I don't make a big deal about the day my dad died either. He also died of cancer. And we found him...He had probably got out of bed to go to the bathroom and had a stroke or he may have fallen and hit his head on the side table. My mom had stayed in the spare bedroom because he was getting Chemo and she had a cold and didn't want to affect him. She couldn't find him when she went looking for him and came running into the kitchen where I was having breakfast hysterical she couldn't find him. She thought he had committed suicide, went running for the garage to see if his car was there. When she saw it was she just looked at me like where is he? And I knew. I said 'did you look beside the bed'? She was so confused but I just knew. We went to the bedroom and looked at the far side of the bed and he was laying there. She was hysterical again and kept begging me to do something, to help him. I could tell that he had been gone for hours. I worked as a nursing *kitten*'t at the time, and she thought I should save him. It still breaks my heart that I couldn't do anything to help -- her mostly as he was long gone. I felt guilty about that for years. For years I could never say my dad had died, I only said he was gone. Apparently a lot of cancer patients don't actually die from cancer, they have strokes, etc. before the cancer kills them (at least that is what I remember the doctor telling me at the time). But the day he died is just a day. I prefer to remember all the good stuff he did, none of the bad (which my siblings like to focus on) and I simply miss him every day. But I have 'missed' the day of his death before and felt guilty to not even recognize it. I am always sad on Fathers day and I get bitter when marketers send me emails about 'gifts for dad'. I actually just got one as I was writing this. I wish I could buy my dad a gift.

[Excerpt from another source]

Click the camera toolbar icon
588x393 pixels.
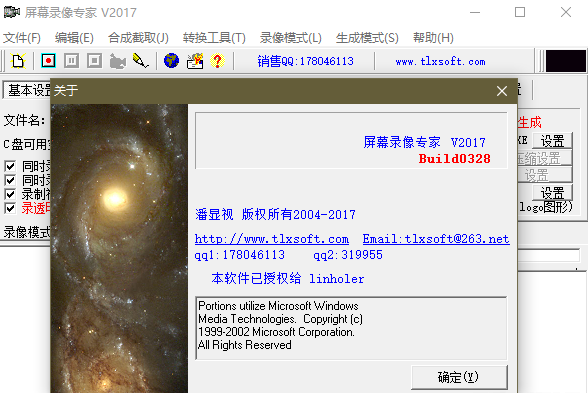118,61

And now I am sorry I probably just depressed all of you.
That was heart wrenching.
My husband was actually the one that found his grandpa after he passed. He went over after work for something and he was just lying on the couch. He preformed CPR and called 911 but it was too late. He more than likely had a heart attack in his sleep. He was REALLY close to his grandpa, because growing up, his dad was in and out of prison his whole life, so his grandpa was the positive male role model in his life. He still, after almost 14 years, gets choked up when he starts talking about him.
I was there when my grandpa passed away. He was in a home and we all knew it was coming but it was still hard, he just stopped breathing. I remember someone at the funeral talking to me about how it probably made me feel at peace to be there for him at the end but mostly, I hated that I was there. When my grandma started to decline, I was scared to visit because I didn't want to witness her passing as well. I sometimes feel guilty for that.
My husband was there when his grandma died a few years ago. He talks about it and says it gave him more closure than when his grandpa died unexpectedly, but it still affected him. I have a grandma and great grandma in a nursing home and he refuses to go with me to see them because just walking into one brings those memories of his grandma's death back. I've never gone through seeing a loved one die so I don't know what to say when he talks about it, all I can do is give hugs and listen.
That's what he needs
All my grandparents are gone but my husband has both grandmas. Grandparents are truly a blessing, at least mine were.
Very true. It bothers me that Raelynn has two great grandparents she'll probably never see due to petty drama, but she still has her grandparents and her Mema and Mama Tucker, which makes me feel better.